While I was there, I was reminded of something that eludes me more than I’d like it to — consumption of the soul. I explained this struggle to my friends in the context of skiing, but I learned in the context of surfing.
There’s a term called “soul surfer”, which is well-defined by Wikipedia:
Soul surfer is a term coined in the 1960s, used to describe a surfer who surfs for the sheer pleasure of surfing. Although they may still enter in competitions, winning is not the soul surfer’s main motive, since they scorn the commercialization of surfing.
The overall concept is that noise and distractions of life are removed, and the simple and innocent enjoyment is the primary purpose of participation. I spent most of my time on the mountain focusing on my sheer love for skiing.
Designing for the Soul
In parallel fashion, I feel the same way towards design. While I’m definitely susceptible from straying from time to time, I try my best to remain in the mindset that I want to be a soul designer.

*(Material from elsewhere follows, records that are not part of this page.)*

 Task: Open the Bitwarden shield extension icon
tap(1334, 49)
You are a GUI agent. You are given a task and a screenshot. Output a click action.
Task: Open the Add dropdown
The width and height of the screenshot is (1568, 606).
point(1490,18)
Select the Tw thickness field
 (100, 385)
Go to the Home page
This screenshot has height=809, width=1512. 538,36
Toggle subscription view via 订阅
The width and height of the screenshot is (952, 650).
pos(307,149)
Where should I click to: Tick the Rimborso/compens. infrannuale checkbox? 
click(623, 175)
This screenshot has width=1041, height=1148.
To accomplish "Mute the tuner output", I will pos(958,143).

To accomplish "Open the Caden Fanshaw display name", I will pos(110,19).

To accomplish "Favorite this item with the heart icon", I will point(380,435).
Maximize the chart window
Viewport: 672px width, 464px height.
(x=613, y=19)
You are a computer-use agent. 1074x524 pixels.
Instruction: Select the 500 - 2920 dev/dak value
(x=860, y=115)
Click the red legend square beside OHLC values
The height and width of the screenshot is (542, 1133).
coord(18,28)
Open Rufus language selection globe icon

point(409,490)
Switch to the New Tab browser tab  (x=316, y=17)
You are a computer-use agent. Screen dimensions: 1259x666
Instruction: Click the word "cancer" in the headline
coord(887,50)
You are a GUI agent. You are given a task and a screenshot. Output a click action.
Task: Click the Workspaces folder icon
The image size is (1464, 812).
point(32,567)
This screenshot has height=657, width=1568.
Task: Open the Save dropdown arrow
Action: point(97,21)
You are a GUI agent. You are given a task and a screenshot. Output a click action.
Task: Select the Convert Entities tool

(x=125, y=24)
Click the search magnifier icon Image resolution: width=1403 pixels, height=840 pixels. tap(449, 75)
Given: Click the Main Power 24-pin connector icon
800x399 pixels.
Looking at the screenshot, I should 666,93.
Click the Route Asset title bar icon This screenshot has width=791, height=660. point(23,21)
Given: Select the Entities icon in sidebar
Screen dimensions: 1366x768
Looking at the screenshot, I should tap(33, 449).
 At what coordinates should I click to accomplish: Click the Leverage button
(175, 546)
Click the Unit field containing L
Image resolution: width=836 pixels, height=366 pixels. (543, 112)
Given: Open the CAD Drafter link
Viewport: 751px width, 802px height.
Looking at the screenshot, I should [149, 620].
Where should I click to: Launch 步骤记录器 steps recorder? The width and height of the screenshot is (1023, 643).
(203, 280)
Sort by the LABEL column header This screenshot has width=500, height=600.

I want to design for the sheer pleasure of designing.
Like many aspects of life, we have a tendency to allow the noise and distraction into our work, and we end up with canvases that are cluttered. We shouldn’t feel the pressure to include, rather we should be looking for things to exclude.
This is more a reminder to myself than anything. I feel it’s important, at times, to journal out my thoughts in the hopes that they resonate with you.
So I’m issuing a challenge to you this morning to look inward, and see if your design work reflects an overabundance of elements that aren’t necessary.
Design with purpose, not just to design.